### Required action
Filter the entries that follow, copying every line in which the word "computer" appears.
= Beginning of Section =
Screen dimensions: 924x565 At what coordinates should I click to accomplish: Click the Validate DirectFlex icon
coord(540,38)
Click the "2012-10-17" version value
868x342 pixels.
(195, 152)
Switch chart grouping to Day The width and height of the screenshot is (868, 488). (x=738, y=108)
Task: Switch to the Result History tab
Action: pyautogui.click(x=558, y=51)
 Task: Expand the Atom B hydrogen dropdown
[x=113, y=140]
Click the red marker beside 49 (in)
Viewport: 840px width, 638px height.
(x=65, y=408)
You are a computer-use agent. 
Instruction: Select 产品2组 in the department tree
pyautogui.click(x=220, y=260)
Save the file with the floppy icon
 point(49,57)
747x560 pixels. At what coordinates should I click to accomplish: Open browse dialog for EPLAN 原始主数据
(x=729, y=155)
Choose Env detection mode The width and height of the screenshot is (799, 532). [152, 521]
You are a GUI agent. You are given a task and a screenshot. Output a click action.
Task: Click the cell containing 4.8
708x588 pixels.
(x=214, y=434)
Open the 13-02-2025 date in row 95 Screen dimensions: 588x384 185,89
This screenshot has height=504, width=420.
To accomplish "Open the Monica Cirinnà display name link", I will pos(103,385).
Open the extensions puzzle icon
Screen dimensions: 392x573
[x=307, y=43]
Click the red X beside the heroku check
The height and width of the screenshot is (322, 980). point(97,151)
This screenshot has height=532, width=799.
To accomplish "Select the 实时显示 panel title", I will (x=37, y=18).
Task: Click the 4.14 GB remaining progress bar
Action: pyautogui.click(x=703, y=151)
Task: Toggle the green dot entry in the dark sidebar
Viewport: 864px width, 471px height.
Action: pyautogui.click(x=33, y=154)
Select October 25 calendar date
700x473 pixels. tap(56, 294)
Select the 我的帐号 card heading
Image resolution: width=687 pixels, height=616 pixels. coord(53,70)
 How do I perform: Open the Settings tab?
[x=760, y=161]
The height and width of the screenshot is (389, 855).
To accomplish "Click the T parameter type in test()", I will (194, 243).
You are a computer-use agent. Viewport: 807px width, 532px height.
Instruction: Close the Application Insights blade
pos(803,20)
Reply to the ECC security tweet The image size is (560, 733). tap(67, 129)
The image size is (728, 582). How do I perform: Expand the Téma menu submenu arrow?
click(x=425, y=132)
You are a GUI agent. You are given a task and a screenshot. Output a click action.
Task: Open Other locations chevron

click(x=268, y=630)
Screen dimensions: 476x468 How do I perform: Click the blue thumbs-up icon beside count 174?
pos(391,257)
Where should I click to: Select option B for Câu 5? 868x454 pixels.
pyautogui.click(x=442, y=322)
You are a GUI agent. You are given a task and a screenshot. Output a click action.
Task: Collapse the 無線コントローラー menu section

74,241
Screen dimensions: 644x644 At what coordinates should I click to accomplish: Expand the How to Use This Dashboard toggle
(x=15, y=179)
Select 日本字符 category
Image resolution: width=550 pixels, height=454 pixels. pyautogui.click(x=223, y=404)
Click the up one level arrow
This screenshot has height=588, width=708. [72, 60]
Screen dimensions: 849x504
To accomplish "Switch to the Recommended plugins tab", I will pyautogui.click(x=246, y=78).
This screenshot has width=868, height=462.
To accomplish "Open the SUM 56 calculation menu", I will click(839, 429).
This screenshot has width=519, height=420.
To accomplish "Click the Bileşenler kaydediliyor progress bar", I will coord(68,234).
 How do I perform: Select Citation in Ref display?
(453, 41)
= End of Section =
### Answer to this problem
You are a computer-use agent. 
You are a computer-use agent. Viewport: 807px width, 532px height.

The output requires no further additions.